# Where to start with this??



## PaulDW (Oct 23, 2020)

So, I knew when I bought the car they'd not done any actual cleaning under the bonnet and now Im trying to get into detailing, well, somewhere between running a car under a hose once a year and a pro detailer. :thumb: Somewhere on that progression would be nice. 

So, Im not gonna go at the engine with a pressure washer I know, but what do ye advise to start on this, there's lots of dirt /dust on everything basically.

I wasn't sure whether to hoover the loose dust, then spray some Bilt Hamber Surflex HD everywhere then spray rinse with hand sprayer then microfibre clean?


----------



## Andy from Sandy (May 6, 2011)

I have had a car engine bay professionally steam cleaned and the guy was spraying hot steam everywhere.

After a very short time I started the engine up and drove home. This was many years ago when it was quite common for cars to suffer from the damp.

On the car I have now I spray surfex every where and agitate with a brush. After that I rinse off with a shower attachment on the garden hose. I am not particularly careful where I spray water.

After the wash I do use an air blaster to dry it all off and shut the bonnet. It will be the next day before I expect to drive the car again. So far I have had no problems. The car has a diesel engine.

I do go round and put grease on the bonnet catches.


----------



## Titanium Htail (Mar 24, 2012)

Just spray your product on usexa detail bush to agitate then, rinse off with a hose or anything gentle, the more you do it the cleaner it will become, good luck.

John Tht.


----------



## St Evelyn (Mar 15, 2019)

I've just bought my first lot of Surfex HD and my son's been using it under the bonnet this week - wow, it's incredible stuff!

We mixed it up 1:10 in a spray bottle and sprayed it on the dirty areas, then went over it with a microfibre.
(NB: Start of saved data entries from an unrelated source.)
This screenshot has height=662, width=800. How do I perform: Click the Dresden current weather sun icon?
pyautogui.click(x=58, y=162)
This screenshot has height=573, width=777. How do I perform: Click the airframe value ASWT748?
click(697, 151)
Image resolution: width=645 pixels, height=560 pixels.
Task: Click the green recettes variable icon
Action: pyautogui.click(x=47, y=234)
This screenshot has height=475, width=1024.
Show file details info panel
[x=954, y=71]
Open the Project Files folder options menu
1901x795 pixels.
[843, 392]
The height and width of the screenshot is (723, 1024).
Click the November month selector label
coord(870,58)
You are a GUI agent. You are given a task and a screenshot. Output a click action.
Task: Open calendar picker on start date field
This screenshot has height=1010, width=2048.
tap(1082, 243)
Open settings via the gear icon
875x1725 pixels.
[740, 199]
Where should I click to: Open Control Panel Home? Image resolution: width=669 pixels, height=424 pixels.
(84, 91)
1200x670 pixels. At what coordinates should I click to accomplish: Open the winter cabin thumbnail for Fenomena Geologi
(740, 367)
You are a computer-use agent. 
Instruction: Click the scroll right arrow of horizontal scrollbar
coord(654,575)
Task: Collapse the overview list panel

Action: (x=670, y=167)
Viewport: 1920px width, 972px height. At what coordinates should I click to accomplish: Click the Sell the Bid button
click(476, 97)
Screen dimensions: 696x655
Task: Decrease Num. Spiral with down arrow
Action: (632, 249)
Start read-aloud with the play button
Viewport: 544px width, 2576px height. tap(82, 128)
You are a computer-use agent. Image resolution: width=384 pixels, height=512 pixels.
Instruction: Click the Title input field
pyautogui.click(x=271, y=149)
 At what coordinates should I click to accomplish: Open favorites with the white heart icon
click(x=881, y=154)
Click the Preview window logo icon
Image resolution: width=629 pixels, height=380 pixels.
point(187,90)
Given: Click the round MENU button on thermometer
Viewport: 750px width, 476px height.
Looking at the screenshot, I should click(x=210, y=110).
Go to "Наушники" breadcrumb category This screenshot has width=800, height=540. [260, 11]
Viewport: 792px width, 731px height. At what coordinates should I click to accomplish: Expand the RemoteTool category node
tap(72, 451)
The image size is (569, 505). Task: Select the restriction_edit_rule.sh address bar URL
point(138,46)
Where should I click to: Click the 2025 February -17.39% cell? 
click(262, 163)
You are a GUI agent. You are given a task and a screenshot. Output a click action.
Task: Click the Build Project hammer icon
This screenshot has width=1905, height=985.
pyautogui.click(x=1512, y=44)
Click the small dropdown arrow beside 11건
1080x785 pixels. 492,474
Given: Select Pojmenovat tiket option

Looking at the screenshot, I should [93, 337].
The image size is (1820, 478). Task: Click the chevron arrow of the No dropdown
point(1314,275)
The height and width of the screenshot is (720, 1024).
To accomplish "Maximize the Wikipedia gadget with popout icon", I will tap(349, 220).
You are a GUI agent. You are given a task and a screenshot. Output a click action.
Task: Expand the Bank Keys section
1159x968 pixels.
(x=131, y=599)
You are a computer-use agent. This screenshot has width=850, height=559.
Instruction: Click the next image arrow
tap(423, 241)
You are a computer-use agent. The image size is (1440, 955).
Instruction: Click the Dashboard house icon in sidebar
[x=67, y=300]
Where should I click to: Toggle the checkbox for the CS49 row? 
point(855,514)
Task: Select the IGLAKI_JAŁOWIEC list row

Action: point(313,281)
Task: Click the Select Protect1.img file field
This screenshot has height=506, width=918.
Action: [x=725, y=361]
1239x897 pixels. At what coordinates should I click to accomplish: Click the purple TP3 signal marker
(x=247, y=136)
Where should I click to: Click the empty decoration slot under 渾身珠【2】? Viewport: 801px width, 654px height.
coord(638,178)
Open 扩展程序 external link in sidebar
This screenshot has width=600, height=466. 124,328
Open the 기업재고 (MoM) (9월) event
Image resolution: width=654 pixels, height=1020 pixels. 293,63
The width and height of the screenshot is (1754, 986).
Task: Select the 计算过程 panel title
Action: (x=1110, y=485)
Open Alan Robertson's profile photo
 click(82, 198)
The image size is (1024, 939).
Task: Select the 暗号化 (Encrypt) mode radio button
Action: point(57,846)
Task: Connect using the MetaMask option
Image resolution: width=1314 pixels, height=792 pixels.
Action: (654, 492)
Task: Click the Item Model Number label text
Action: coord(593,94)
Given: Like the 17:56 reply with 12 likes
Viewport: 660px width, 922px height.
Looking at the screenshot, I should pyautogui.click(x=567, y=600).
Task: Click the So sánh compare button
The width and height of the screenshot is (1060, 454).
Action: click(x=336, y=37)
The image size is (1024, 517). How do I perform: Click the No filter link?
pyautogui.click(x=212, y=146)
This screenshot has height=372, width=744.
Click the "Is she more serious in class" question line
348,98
May not be the most efficient method, but it's certainly done the job of getting the worst of the dirt of, even if the microfibre is now filthy and ready for the bin.


----------



## Andyblue (Jun 20, 2017)

As above, spray on the areas you want and agitate with a brush and if you're not wanting to rinse (I tend not to like doing), wipe over with a microfibre cloth, repeat as required...this is the way I do it and don't have a problem and feel confident i'm not causing any :thumb:


----------



## PaulDW (Oct 23, 2020)

Brilliant thanks all, might give this a go tomorrow :thumb::thumb:


----------